ACTIVITY.
What you return must be the lines of the data that hold the word "Open".

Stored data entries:
.....

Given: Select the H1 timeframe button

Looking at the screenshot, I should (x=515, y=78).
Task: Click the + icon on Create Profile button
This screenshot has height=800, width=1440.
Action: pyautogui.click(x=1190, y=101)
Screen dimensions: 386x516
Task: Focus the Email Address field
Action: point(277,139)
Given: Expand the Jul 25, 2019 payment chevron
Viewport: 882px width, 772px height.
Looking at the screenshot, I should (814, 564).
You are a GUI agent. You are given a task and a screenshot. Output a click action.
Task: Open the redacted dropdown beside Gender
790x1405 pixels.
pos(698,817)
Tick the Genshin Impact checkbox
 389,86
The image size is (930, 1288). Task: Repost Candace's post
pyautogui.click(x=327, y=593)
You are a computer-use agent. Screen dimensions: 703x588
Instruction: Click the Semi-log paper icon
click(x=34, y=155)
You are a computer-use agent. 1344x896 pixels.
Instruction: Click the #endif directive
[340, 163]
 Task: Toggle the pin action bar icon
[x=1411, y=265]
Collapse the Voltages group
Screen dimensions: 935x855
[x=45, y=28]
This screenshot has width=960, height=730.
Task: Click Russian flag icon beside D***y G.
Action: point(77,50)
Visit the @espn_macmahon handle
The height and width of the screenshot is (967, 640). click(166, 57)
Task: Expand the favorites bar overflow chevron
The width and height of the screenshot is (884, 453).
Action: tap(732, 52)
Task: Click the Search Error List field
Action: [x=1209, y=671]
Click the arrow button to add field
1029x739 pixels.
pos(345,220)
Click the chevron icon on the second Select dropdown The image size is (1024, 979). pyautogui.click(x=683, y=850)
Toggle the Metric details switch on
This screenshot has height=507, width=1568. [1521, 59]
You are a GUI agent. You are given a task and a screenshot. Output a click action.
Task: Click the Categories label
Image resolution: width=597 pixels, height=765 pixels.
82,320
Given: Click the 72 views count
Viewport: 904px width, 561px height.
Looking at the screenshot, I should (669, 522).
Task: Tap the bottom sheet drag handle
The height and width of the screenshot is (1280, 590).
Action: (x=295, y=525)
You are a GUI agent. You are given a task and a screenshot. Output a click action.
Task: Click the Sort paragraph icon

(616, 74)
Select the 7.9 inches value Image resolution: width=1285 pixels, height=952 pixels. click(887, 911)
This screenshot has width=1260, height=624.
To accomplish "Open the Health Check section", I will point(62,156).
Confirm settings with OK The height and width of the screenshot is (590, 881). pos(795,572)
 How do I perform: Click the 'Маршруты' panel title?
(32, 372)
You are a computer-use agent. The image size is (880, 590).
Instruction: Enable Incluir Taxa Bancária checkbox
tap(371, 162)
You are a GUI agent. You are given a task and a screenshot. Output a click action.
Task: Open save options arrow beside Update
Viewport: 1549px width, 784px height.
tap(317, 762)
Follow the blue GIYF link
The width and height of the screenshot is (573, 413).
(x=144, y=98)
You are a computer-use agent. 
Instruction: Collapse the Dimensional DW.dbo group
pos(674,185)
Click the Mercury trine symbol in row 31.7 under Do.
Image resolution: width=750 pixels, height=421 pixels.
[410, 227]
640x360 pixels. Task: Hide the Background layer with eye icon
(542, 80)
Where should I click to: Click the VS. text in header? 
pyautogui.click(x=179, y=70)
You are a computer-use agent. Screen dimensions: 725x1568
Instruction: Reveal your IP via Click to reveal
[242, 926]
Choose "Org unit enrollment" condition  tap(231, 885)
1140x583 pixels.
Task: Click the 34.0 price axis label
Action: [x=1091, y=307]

.....

RESULT OF THE TASK.
Task: Open the redacted dropdown beside Gender
To accomplish "Open the Health Check section", I will point(62,156).
Task: Open save options arrow beside Update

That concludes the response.